Breve defensa del individualismo
La palabra individualista es utilizada a menudo como insulto: el individualismo no es sino egoísmo radical y atomismo social. En las líneas que siguen trataré de explicar por qué esta es una opinión infundada.
Las raíces del individualismo yacen en la Grecia antigua y en la tradición cristiana; sostiene que los agentes morales realmente existentes y valiosos son los individuos concretos de carne y hueso, no las colectividades, la patria, la raza o la humanidad futura: abstracciones en nombre de las cuales millones de personas han sido asesinadas. Los individuos son sujetos de derecho: a la vida, a la libertad, a la búsqueda de la felicidad.
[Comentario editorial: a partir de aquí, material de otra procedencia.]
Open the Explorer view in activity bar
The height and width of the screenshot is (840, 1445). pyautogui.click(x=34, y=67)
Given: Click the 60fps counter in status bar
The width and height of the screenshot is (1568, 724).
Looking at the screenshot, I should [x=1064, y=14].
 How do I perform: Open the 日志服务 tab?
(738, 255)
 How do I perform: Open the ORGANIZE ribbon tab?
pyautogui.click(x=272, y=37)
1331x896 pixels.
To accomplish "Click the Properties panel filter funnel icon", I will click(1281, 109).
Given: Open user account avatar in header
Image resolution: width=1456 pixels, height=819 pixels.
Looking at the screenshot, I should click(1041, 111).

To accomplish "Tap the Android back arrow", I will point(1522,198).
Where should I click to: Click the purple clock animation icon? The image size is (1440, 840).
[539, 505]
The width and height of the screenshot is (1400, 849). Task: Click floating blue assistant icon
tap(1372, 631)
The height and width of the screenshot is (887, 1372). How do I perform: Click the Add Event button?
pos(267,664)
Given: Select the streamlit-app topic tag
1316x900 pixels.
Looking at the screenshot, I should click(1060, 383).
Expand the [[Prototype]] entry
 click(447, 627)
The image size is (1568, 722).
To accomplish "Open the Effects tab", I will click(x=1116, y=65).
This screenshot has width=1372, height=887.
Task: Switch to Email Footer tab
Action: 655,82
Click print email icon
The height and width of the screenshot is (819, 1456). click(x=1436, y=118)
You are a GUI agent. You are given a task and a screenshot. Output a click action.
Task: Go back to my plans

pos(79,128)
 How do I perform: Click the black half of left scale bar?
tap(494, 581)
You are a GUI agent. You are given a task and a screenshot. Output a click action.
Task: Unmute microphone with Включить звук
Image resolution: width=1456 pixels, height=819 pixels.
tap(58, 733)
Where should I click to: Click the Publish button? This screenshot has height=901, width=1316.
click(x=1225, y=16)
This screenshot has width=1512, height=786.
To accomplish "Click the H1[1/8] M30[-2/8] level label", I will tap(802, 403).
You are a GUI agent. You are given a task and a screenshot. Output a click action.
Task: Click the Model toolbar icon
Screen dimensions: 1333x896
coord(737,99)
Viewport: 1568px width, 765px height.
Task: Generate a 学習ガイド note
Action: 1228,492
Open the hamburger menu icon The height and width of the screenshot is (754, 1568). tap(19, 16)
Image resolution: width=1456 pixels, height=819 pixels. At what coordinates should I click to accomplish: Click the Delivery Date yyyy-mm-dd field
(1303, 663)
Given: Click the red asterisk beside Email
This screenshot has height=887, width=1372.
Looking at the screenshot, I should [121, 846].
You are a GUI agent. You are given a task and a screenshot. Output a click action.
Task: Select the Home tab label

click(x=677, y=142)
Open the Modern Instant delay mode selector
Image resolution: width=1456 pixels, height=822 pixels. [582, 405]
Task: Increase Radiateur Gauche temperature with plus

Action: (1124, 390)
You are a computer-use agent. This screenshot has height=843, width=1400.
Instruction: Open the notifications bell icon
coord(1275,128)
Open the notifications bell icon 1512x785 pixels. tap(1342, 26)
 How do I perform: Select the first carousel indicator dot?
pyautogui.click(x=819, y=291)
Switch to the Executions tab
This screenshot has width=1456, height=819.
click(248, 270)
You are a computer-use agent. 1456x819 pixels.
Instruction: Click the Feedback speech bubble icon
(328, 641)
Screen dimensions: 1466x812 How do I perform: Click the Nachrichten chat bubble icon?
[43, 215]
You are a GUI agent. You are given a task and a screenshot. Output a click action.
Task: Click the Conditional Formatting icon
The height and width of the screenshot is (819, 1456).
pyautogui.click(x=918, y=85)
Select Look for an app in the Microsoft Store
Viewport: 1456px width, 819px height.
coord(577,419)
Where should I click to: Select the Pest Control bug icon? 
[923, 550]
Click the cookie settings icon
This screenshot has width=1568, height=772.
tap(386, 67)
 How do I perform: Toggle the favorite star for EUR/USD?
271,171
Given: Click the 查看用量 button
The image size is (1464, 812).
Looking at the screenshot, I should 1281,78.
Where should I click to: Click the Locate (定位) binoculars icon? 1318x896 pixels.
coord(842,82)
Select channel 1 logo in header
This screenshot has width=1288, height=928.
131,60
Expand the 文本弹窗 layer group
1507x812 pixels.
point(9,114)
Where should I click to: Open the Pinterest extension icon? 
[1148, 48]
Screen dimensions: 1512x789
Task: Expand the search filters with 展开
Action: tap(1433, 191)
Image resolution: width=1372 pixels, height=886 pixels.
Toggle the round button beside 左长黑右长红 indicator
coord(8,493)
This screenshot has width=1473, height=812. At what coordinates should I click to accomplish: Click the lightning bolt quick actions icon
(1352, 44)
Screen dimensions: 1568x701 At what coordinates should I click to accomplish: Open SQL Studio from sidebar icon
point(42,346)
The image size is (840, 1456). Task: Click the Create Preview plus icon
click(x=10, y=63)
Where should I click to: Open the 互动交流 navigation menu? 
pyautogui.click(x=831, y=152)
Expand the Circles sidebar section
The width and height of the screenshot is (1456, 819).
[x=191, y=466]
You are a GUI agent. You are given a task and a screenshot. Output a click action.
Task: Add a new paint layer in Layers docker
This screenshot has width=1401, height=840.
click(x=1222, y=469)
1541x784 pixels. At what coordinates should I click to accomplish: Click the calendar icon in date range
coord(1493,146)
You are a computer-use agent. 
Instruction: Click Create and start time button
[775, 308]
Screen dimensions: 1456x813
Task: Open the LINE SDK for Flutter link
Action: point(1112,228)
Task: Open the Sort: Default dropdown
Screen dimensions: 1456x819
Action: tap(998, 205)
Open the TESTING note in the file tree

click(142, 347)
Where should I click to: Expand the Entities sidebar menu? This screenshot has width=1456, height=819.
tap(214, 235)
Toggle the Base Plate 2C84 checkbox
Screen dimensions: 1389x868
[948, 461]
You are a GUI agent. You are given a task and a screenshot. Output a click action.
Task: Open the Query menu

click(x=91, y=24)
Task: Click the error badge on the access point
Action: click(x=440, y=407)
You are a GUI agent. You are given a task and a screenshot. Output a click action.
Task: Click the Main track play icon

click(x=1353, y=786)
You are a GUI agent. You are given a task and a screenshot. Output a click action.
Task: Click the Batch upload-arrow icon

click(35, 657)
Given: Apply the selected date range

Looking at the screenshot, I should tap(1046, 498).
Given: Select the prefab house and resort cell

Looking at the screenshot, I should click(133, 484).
Esta concepción moral y jurídica no cree en la inexistencia de la sociedad, como dijo Margaret Thatcher, o que los grupos sociales sean irrelevantes en nuestras vidas e identidades. Los individuos no somos seres aislados; nuestra especie trascendió la animalidad y se hizo humana gracias a la cooperación social. Este es el reto hoy: conciliar el individualismo con una mayor solidaridad social y reducir sus tendencias posesivas.
Sólo en comunidades fuertes, vibrantes y sanas, las personas podrán cultivar su individualidad y promover sus derechos. No existe, por tanto, un juego de suma cero entre la comunidad y el individuo. Afirmar la primacía moral del individuo no debe ser un atentado contra la sociedad. Por el contrario: sólo en sociedad, y gracias a ella, es que puedo alcanzar mi individualidad.
Los grupos humanos —incluido el Estado— deben servir a los individuos, a sus necesidades y proyectos vitales. Es irracional e indigno subordinarse a una ideología, un grupo social, una iglesia. El individuo —y subrayo: únicamente el individuo— es soberano. Y en una sociedad moderna, el soberano no es el rey, el caudillo, la asamblea, el Señor Presidente o el Estado, sino el conjunto de los ciudadanos.
Uno de los problemas de los derechos colectivos es no reconocer que los grupos sociales son encabezados por individuos particulares, dirigentes o líderes que se benefician de las prerrogativas del grupo y que, en nombre de la colectividad, gozan del derecho de oprimir a sus miembros. Pues toda organización humana tiende a ser oligárquica.
El individualismo sostiene que cada miembro individual de la comunidad política es sujeto de derechos que ni el Estado puede violentar. El jurista mexicano Pedro Salazar lo expresa claramente: “Ni la familia, ni el clan, ni la tribu, ni el barrio —y así hasta llegar, aristotélicamente, hasta el Estado— son titulares de derechos oponibles a los derechos de las personas. Sólo éstas son titulares de derechos fundamentales y la legitimidad de cualquier entidad comunitaria depende del respeto que brinde a estos derechos” (“Confesiones de un liberal”).
El antiindividualismo esconde la supremacía de ciertos individuos por sobre otros individuos. “Para el fascismo, el Estado es absoluto, mientras que el individuo y los grupos son relativos”, escribió Mussolini. En otras palabras: “Yo, el caudillo del Estado, il Duce, poseo todos los derechos y libertades; ustedes, los individuos, son nada”. Invirtiendo la filosofía política de Mussolini, podemos decir que, para el individualismo, las personas son absolutas, mientras que el Estado y los grupos son relativos.
El individualismo, en suma, al otorgarle a cada persona derechos y libertades, nos confiere el espacio moral para vivir como nos plazca y elegir los valores que más sentido brinden a nuestra existencia. El individualismo subraya, pues, la centralidad moral de las personas y la dignidad intrínseca de cada ser humano. Vistas así las cosas, individualista deja de ser un insulto.